Rejoice with them that do rejoice, and weep with them that weep. Be of the same mind one toward another. Mind not high things, but condescend to men of low estate. Be not wise in your own conceits.


I am curious that this passage remains in Romans 12: 15-16. No one bothered to have erased it! Like Egypt, it has yet to move out of Africa. I could not cry. I must show remorse; otherwise, the late Bishop Banjo will accuse me of conceit. I sympathized with my co-passenger.

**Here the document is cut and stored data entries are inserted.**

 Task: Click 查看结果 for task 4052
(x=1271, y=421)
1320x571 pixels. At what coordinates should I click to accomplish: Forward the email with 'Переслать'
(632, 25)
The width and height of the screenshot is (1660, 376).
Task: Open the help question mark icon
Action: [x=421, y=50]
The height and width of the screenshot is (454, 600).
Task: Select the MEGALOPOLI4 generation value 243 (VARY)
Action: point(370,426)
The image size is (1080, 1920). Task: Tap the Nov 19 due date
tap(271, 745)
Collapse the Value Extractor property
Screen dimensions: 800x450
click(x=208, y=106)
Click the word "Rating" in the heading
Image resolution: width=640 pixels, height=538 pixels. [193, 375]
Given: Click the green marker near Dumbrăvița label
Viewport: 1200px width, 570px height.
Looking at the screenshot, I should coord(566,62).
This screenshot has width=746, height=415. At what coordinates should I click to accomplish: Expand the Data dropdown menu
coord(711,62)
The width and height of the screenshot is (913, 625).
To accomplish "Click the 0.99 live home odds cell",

This man, who we shall call Richard, a name that I hear every day but not because I don’t know him, went on to “share” with me personal information that I did not care to know. Who is killing his babies before they are born? Richard went through a long list of suspects, including his pastor, the thief who steals from the church; his friend who lives on the mainland while he lives on the island; and even his mother-in-law, who was once a witch before Daddy Oyedepo cast the demon out of her.

He asked if I thought the reason why he was bald was because he had diabetes. Olorun O, how does he know I have diabetes if it is obvious that I am bald? I was glad that he accepted my answer that it was because he allowed birds to patch on his head, and he used white soup to eat pounded yam, forgetting that the soup is made with yam. Yam cannot kill Yam, but they can kill Richard.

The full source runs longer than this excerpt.